- _EXERCISE A_: Update the stretch of the listing from the line containing "Find the location of a particular element. This" through the end of the listing, changing "screenshot" to "image" throughout and leaving everything else unchanged.

══ EXTRACT TO READ

Since the documentation states that this is not a bug, but rather intended behavior, you have to work around that when trying to create a camel case split:

def camel_case_split(identifier):
    matches = finditer('(?<=[a-z])(?=[A-Z])|(?<=[A-Z])(?=[A-Z][a-z])', identifier)
    split_string = []
    # index of beginning of slice
    previous = 0
    for match in matches:
        # get slice
        split_string.append(identifier[previous:match.start()])
        # advance index
        previous = match.start()
    # get remaining string
    split_string.append(identifier[previous:])
    return split_string

Solution 8 - Python

This solution also supports numbers, spaces, and auto remove underscores:

def camel_terms(value):
    return re.findall('[A-Z][a-z]+|[0-9A-Z]+(?=[A-Z][a-z])|[0-9A-Z]{2,}|[a-z0-9]{2,}|[a-zA-Z0-9]', value)

Some tests:

tests = [
    "XYZCamelCase",
    "CamelCaseXYZ",
    "Camel_CaseXYZ",
    "3DCamelCase",
    "Camel5Case",
    "Camel5Case5D",
    "Camel Case XYZ"
]

for test in tests:
    print(test, "=>", camel_terms(test))

results:

XYZCamelCase => ['XYZ', 'Camel', 'Case']
CamelCaseXYZ => ['Camel', 'Case', 'XYZ']
Camel_CaseXYZ => ['Camel', 'Case', 'XYZ']
3DCamelCase => ['3D', 'Camel', 'Case']
Camel5Case => ['Camel', '5', 'Case']
Camel5Case5D => ['Camel', '5', 'Case', '5D']
Camel Case XYZ => ['Camel', 'Case', 'XYZ']

Solution 9 - Python

Simple solution:

re.sub(r"([a-z0-9])([A-Z])", r"\1 \2", str(text))

Solution 10 - Python

Here's another solution that requires less code and no complicated regular expressions:

def camel_case_split(string):
    bldrs = [[string[0].upper()]]
    for c in string[1:]:
        if bldrs[-1][-1].islower() and c.isupper():
            bldrs.append([c])
        else:
            bldrs[-1].append(c)

════
══ SOURCE RECORDS

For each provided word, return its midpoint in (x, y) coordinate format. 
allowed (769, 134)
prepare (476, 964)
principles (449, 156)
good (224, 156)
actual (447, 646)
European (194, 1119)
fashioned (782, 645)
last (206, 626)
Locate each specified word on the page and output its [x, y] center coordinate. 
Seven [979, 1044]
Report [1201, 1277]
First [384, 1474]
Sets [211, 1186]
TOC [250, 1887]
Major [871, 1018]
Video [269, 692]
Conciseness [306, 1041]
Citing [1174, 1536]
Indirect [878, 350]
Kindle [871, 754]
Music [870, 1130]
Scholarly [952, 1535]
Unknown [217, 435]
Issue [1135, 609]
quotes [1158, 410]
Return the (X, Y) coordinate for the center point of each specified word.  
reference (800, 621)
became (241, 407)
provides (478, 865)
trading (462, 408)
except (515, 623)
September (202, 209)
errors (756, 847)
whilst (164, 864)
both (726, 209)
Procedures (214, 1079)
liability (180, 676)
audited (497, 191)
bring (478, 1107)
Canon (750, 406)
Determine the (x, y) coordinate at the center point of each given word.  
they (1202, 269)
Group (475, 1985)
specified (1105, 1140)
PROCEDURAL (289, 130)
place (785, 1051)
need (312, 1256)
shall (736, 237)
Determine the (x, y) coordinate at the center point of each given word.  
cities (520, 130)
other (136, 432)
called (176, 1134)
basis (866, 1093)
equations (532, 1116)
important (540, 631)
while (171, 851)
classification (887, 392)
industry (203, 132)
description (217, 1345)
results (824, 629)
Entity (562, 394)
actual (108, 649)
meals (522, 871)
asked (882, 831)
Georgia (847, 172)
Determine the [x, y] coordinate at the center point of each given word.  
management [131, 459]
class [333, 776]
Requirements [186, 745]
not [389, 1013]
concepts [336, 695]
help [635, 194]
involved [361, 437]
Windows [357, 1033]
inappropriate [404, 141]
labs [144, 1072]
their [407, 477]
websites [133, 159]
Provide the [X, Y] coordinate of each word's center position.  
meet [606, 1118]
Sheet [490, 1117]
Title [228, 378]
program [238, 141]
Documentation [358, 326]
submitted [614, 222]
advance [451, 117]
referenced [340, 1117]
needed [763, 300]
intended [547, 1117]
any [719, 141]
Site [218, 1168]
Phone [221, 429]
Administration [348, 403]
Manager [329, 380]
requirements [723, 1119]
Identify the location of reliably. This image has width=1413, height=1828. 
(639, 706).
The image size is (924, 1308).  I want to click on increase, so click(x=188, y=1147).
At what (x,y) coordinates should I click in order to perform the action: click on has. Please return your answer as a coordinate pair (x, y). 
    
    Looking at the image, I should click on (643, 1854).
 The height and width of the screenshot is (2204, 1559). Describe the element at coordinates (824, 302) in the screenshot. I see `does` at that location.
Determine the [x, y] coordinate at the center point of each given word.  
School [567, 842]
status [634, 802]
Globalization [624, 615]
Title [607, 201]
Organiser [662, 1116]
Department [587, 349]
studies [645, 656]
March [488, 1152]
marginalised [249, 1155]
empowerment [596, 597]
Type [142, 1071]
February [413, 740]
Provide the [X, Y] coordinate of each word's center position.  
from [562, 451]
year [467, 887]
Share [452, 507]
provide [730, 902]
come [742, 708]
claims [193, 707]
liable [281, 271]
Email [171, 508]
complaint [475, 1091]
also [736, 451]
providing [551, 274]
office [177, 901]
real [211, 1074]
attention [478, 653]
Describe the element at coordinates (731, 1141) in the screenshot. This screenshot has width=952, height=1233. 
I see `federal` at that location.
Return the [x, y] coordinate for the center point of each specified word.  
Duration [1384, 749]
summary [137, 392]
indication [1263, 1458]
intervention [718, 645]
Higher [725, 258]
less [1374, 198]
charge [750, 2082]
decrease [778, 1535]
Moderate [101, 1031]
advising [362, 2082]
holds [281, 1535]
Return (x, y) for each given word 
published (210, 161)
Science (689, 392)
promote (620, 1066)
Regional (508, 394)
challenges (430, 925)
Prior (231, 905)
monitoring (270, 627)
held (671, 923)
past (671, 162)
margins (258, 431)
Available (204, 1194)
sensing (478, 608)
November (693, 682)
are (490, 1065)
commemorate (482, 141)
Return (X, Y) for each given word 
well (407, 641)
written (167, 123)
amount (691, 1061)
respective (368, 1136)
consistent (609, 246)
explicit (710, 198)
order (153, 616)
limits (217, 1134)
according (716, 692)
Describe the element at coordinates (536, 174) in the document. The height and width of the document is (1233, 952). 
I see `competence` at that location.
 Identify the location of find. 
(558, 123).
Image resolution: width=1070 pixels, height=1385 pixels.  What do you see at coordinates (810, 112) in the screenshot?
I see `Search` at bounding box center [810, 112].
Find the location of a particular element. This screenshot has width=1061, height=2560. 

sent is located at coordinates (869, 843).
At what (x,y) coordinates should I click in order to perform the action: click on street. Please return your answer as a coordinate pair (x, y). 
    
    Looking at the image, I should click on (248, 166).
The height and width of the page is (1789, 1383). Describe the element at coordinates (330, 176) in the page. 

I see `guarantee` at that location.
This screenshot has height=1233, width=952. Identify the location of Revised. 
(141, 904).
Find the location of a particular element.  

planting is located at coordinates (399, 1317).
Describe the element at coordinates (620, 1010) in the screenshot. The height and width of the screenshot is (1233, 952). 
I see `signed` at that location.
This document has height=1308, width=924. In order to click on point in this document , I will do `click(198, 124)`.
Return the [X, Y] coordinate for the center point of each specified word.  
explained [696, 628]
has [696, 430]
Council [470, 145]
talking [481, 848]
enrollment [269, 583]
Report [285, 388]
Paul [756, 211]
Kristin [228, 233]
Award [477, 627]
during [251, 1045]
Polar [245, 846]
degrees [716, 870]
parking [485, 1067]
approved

════

- _EXERCISE B_: Translate this sentence from the camel case excerpt into Spanish: "Here's another solution that requires less code and no complicated regular expressions:"

- _REPLY A_:
Find the location of a particular element. This image has width=1061, height=2560. 

sent is located at coordinates (869, 843).
At what (x,y) coordinates should I click in order to perform the action: click on street. Please return your answer as a coordinate pair (x, y). 
    
    Looking at the image, I should click on (248, 166).
The height and width of the page is (1789, 1383). Describe the element at coordinates (330, 176) in the page. 

I see `guarantee` at that location.
This image has height=1233, width=952. Identify the location of Revised. 
(141, 904).
Find the location of a particular element.  

planting is located at coordinates (399, 1317).
Describe the element at coordinates (620, 1010) in the image. The height and width of the image is (1233, 952). 
I see `signed` at that location.
This document has height=1308, width=924. In order to click on point in this document , I will do `click(198, 124)`.
Return the [X, Y] coordinate for the center point of each specified word.  
explained [696, 628]
has [696, 430]
Council [470, 145]
talking [481, 848]
enrollment [269, 583]
Report [285, 388]
Paul [756, 211]
Kristin [228, 233]
Award [477, 627]
during [251, 1045]
Polar [245, 846]
degrees [716, 870]
parking [485, 1067]
approved

- _REPLY B_: Aquí hay otra solución que requiere menos código y ninguna expresión regular complicada: